ラブパニック.8




 本人達の知らない間に行われた、バカップル対策会議。
 そして、その会議で決定された『ヤキモチ焼かせて、告白させよう大作戦』は、今、まさに発案者であり実行者でもある橘によって、決行されようとしている。
 保健医の五十嵐から時任の居場所を聞いた橘は、一人で保健室に前に立っている。それは、作戦通りに時任を保護…という名目で久保田が簡単には入れない場所、つまり自宅へと誘い込むためだった。
 だが、時任は普段から橘に警戒心を抱いているため、誘い込むどころか保護するのも困難のように思える。
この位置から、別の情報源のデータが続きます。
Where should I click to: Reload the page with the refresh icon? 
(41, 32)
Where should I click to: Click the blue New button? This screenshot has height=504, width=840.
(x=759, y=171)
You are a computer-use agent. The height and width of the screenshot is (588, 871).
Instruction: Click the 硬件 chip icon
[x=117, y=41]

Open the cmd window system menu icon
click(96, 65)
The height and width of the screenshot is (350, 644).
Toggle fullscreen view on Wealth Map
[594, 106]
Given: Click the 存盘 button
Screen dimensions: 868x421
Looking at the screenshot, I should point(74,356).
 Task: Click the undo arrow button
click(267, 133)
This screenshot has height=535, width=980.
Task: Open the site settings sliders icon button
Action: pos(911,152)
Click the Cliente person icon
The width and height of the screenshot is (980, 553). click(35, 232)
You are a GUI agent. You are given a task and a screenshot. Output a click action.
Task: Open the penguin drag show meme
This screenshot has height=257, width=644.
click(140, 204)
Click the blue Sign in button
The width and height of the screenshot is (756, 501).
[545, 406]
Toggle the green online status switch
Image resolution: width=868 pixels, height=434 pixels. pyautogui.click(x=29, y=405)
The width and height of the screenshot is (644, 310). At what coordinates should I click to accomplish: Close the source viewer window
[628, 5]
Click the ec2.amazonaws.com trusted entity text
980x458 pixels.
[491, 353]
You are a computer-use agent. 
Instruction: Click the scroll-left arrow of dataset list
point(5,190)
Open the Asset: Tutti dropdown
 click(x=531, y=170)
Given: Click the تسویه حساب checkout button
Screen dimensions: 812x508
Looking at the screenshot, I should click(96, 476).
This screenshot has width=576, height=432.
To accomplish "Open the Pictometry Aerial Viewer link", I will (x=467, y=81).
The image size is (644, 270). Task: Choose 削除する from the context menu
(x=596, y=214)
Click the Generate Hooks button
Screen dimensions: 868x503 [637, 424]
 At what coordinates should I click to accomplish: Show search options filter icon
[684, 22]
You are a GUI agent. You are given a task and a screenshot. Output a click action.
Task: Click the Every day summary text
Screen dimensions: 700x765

他に案が出なかったので決定されたが、誰もがこの作戦が成功する可能性は低いと考えていた。
 そして、実は会議に参加した面々の中で作戦ではなく、別の可能性が高いと予感していた人物がいる。その人物の命令によって、保健室に入っていく橘の後ろ姿を見守っているのは…、執行部の室田と松原。
 久保田と時任と違い、正真正銘、本当に付き合っているカップルである。
 …が、想いは一応、伝え合ったはずなのだが、付き合ってもいないバカップルと違い、イチャイチャした事など、今まで一度としてなかった。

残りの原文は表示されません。